Use the given zero to find the remaining zeros of the function. \[ h(x)=7 x^{5}+3 x^{4}+140 x^{3}+60 x^{2}-875 x-375 \text { zero: }-5 i \]

Step 1 ：Given that -5i is a zero of the polynomial, we know that its complex conjugate, 5i, is also a zero due to the Conjugate Root Theorem. This theorem states that if a polynomial has real coefficients and a complex number is a root of that polynomial, then its conjugate is also a root.

Step 2 ：We can then divide the polynomial by the quadratic factor corresponding to these two zeros to find the remaining zeros. The quadratic factor corresponding to the zeros -5i and 5i is \(x^2 + 25\), because \((x - (-5i))(x - 5i) = x^2 + 25\).

Step 3 ：The result of the division is a cubic polynomial and a remainder of 0, which means the division is exact and the quadratic factor \(x^2 + 25\) is indeed a factor of the original polynomial. The cubic polynomial \(7x^3 + 3x^2 - 35x - 15\) represents the remaining part of the polynomial after accounting for the zeros -5i and 5i.

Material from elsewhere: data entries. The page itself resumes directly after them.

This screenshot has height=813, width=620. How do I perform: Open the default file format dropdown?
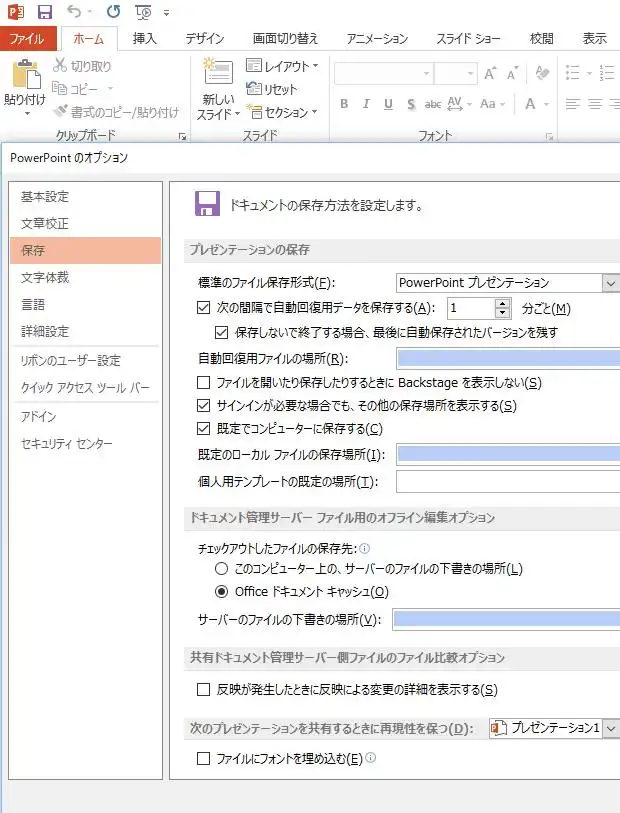tap(610, 283)
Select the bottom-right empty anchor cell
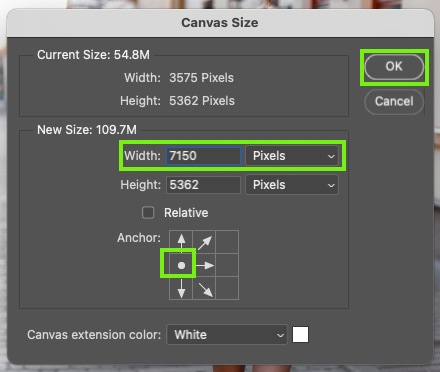 pos(227,288)
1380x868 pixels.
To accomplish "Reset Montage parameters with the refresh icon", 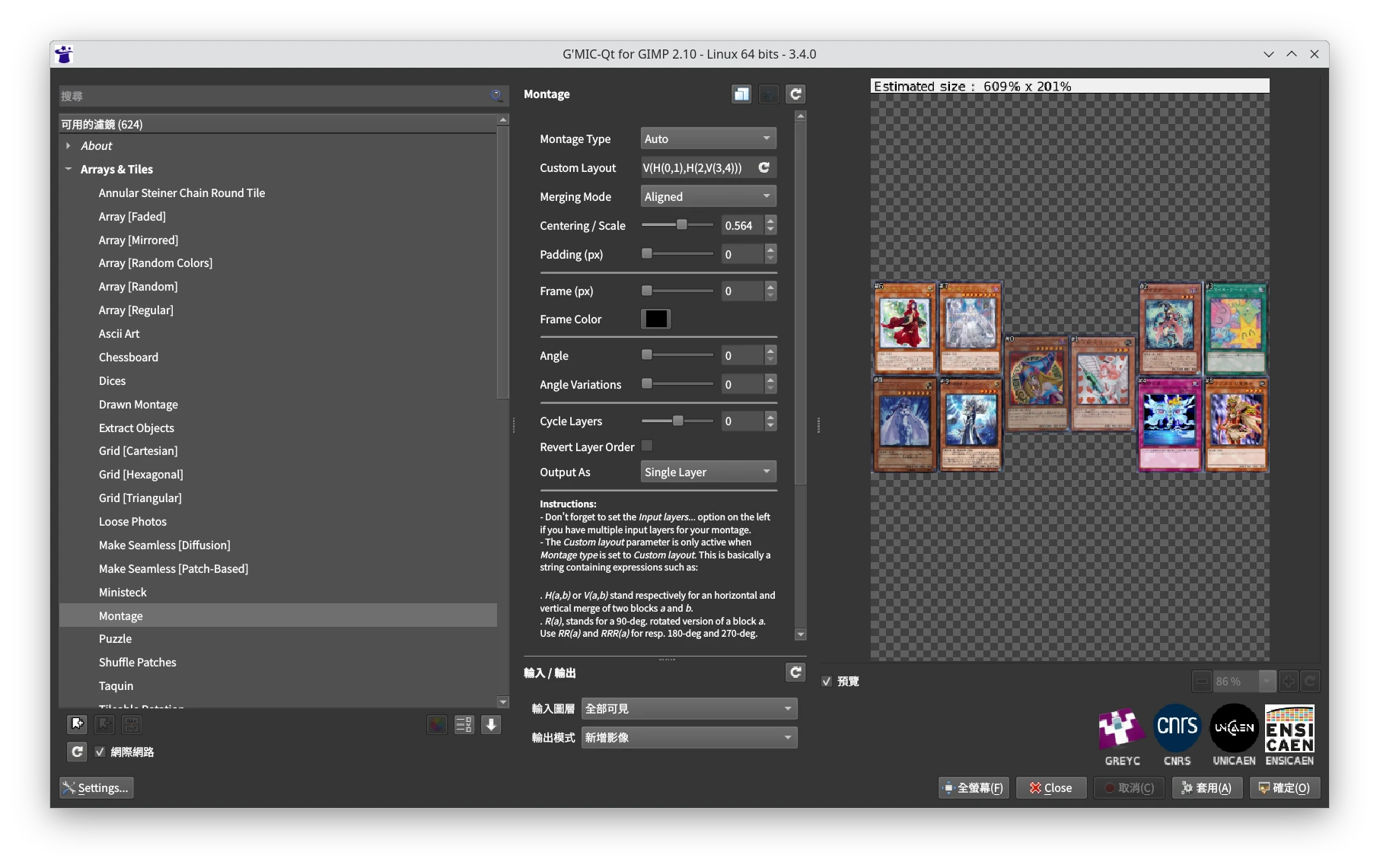I will coord(795,94).
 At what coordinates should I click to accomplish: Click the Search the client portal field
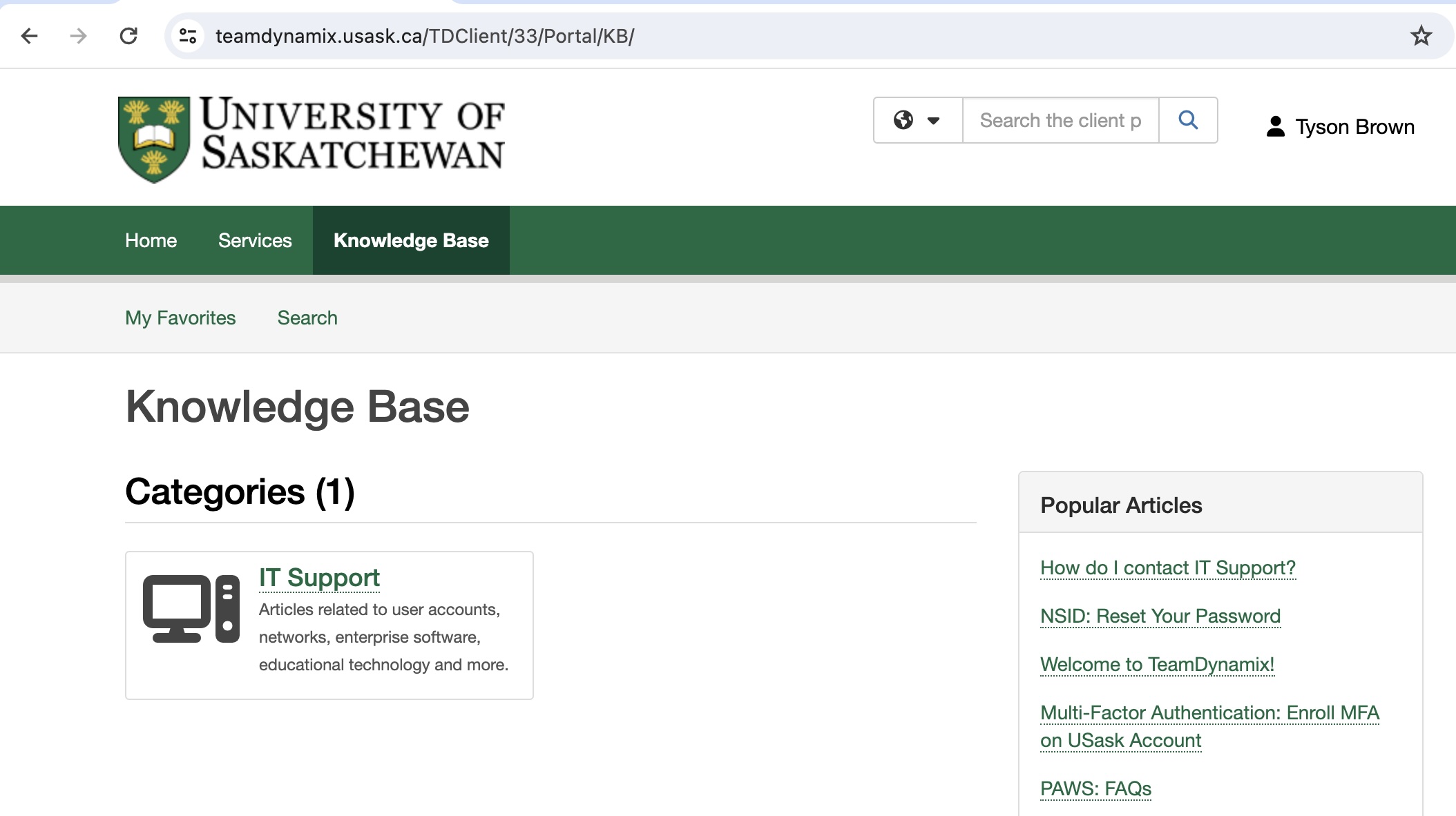coord(1060,120)
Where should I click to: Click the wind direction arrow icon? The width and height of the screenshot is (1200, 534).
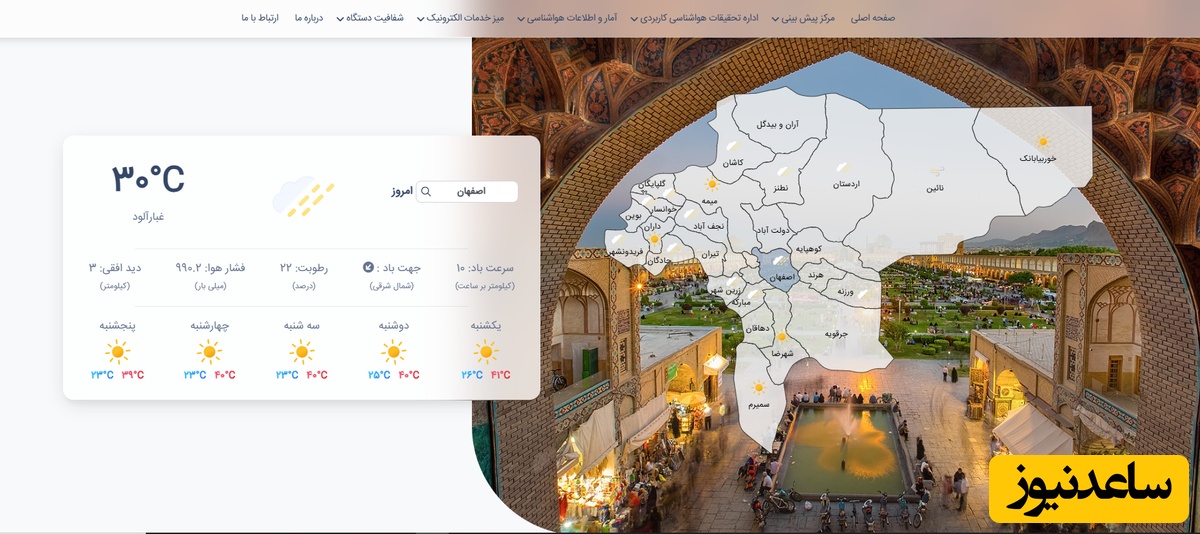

Step 4 ：We can find the remaining zeros by setting this cubic polynomial equal to zero and solving for x.

Step 5 ：The remaining zeros of the function are \(-\frac{3}{7}\), \(-\sqrt{5}\), and \(\sqrt{5}\).

Step 6 ：\(\boxed{\text{Final Answer: The complete set of zeros of the function is } -5i, 5i, -\frac{3}{7}, -\sqrt{5}, \text{ and } \sqrt{5}.}\)